What hasn’t, you say?

Well, I’m not talking about some old houses coming down and modern new buildings going up, or unwelcome cultural changes. It’s way, way bigger and scarier than that.

Climate change is laying waste to the place. A prolonged drought that’s getting worse and worse every year is drying up the rivers, lakes, streams, creeks, reservoirs, and wells. It’s like Mother Nature is slowly cutting off the water. And without water, people wouldn’t last a summer in the Southwest. It’s just too sunbaked hot.

I mean, Vegas, Phoenix, Tucson, and Albuquerque, all sit in the middle of a desert. As the celebrated historian Wallace Stegner pointed out many years ago, life gets real sketchy out there “Beyond the Hundredth Meridian” .

And as the water dries up the wildfires roll in, burning the forests and towns with an almost calculated chaos.
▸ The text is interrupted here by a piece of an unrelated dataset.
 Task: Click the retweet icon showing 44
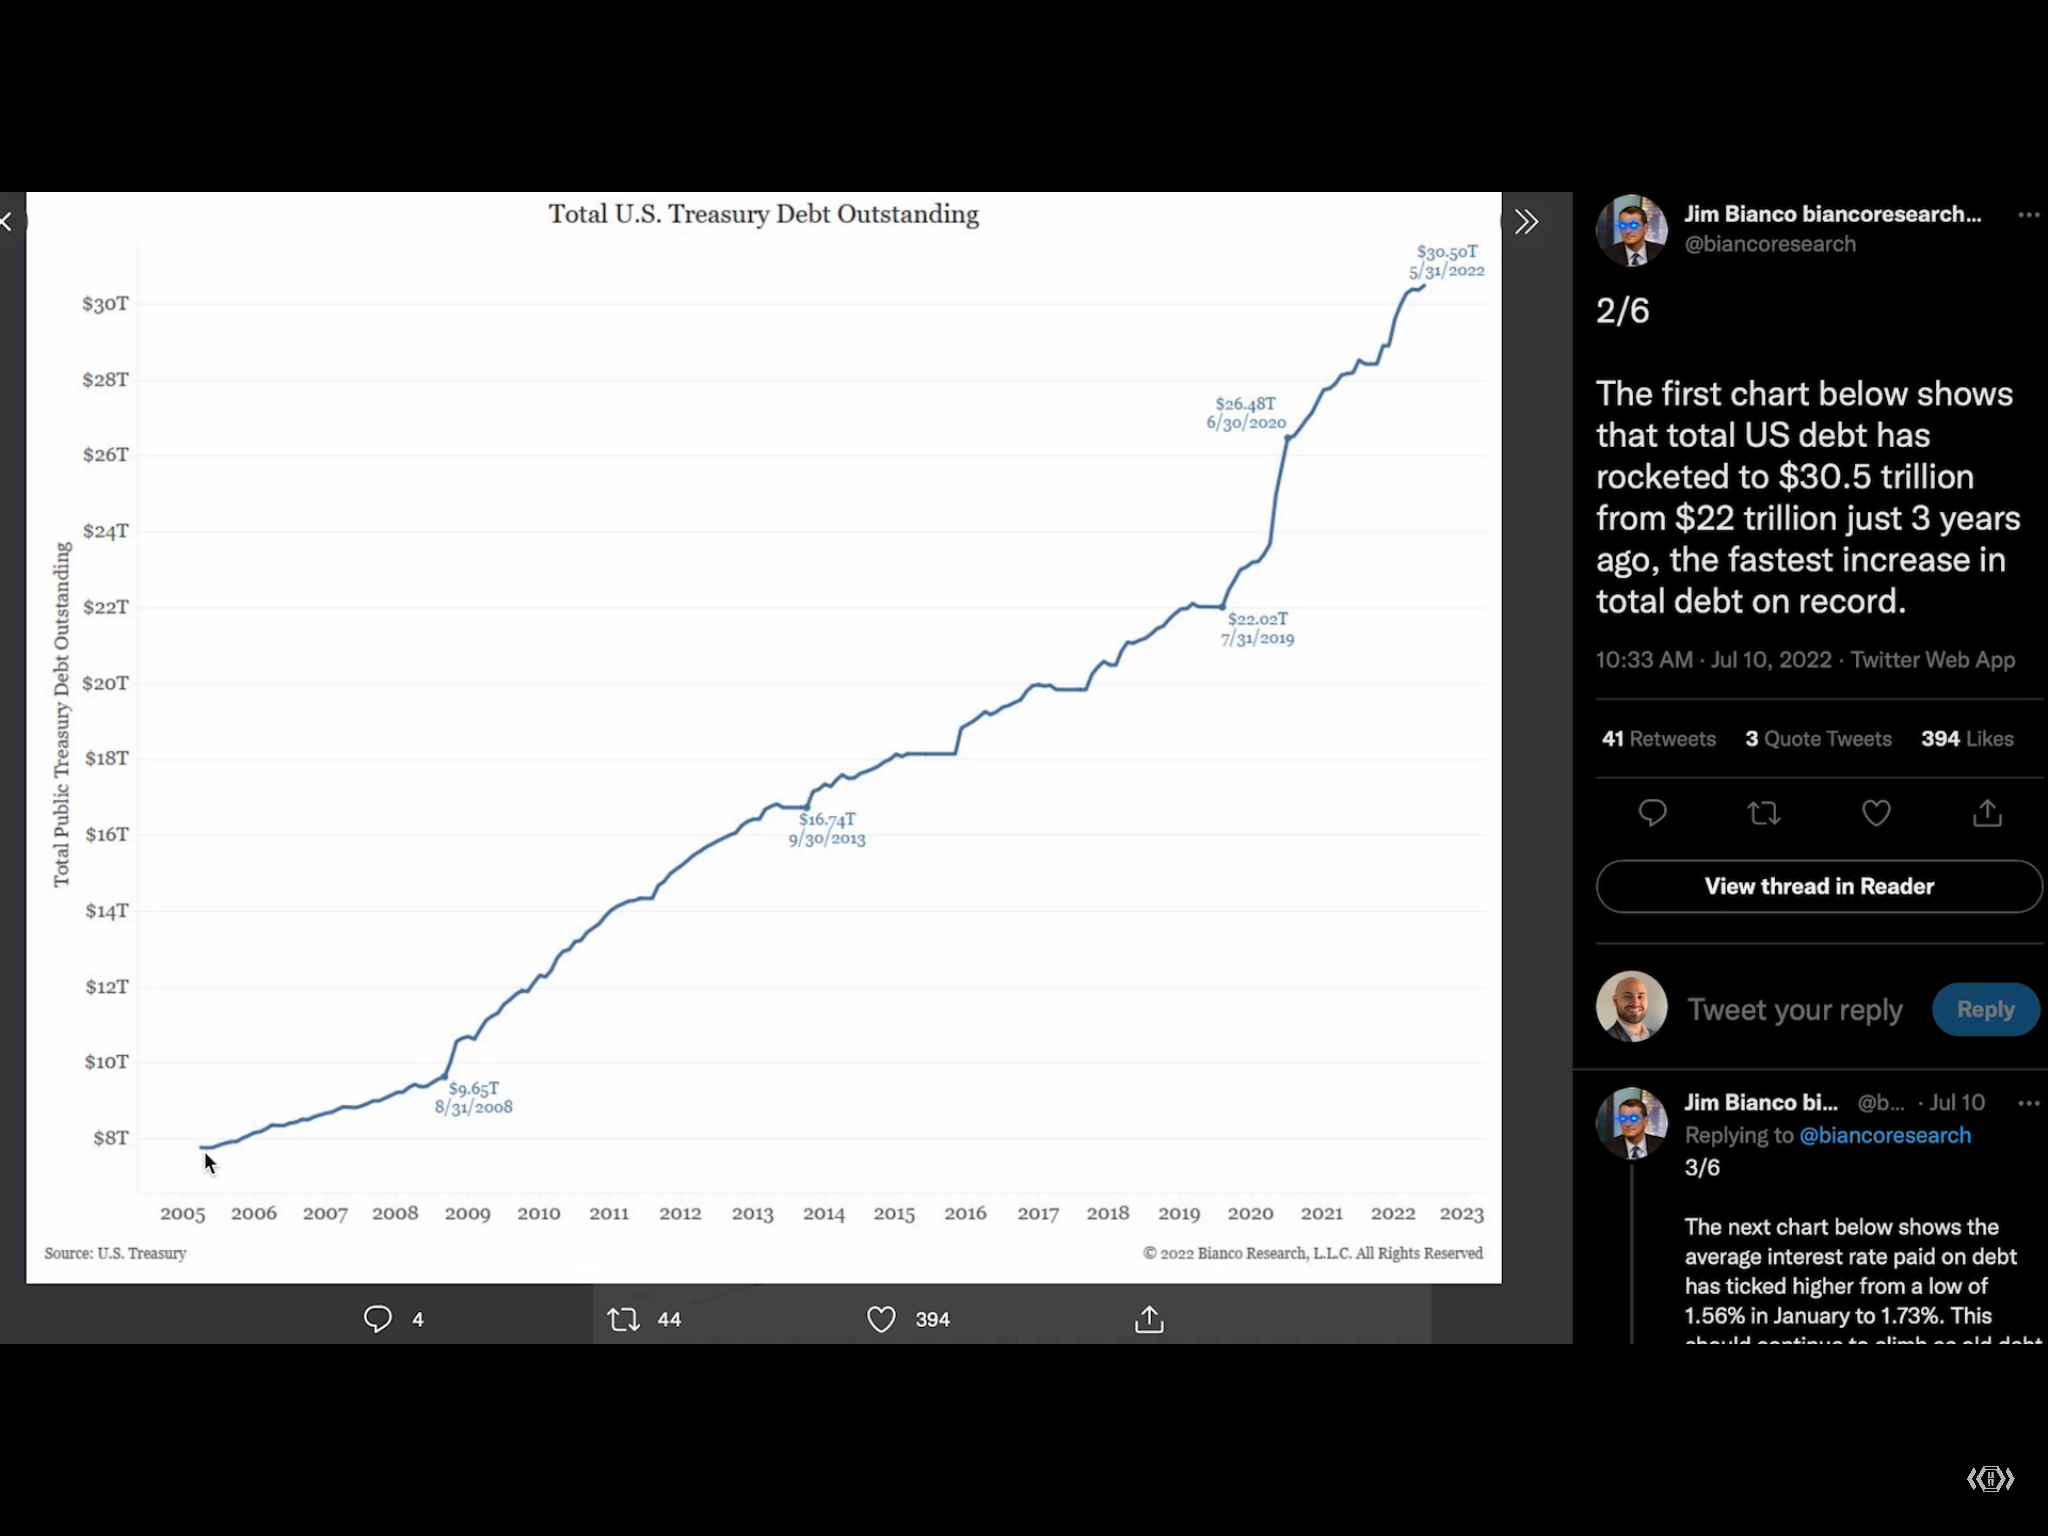624,1319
When Jimmy and I drove into Price, Utah in June, the mountains on the west side of town — IN THE TOWN —  were on fire. Helicopters were dropping red, fire-retardant slurry on the flaming hillsides, and no one in town seemed to even notice. Just another hot, smoky day in paradise.

And the once, “pinch me I must be dreaming”, deep blue skies are but a fleeting memory, replaced by a murky haze that resembles the humid skies of the East.

So, welcome to the future, friends and neighbors. A future where the towns of the Southwest slowly but surely run out of life-sustaining water and the whole place goes up in flames.

Where will all the people go?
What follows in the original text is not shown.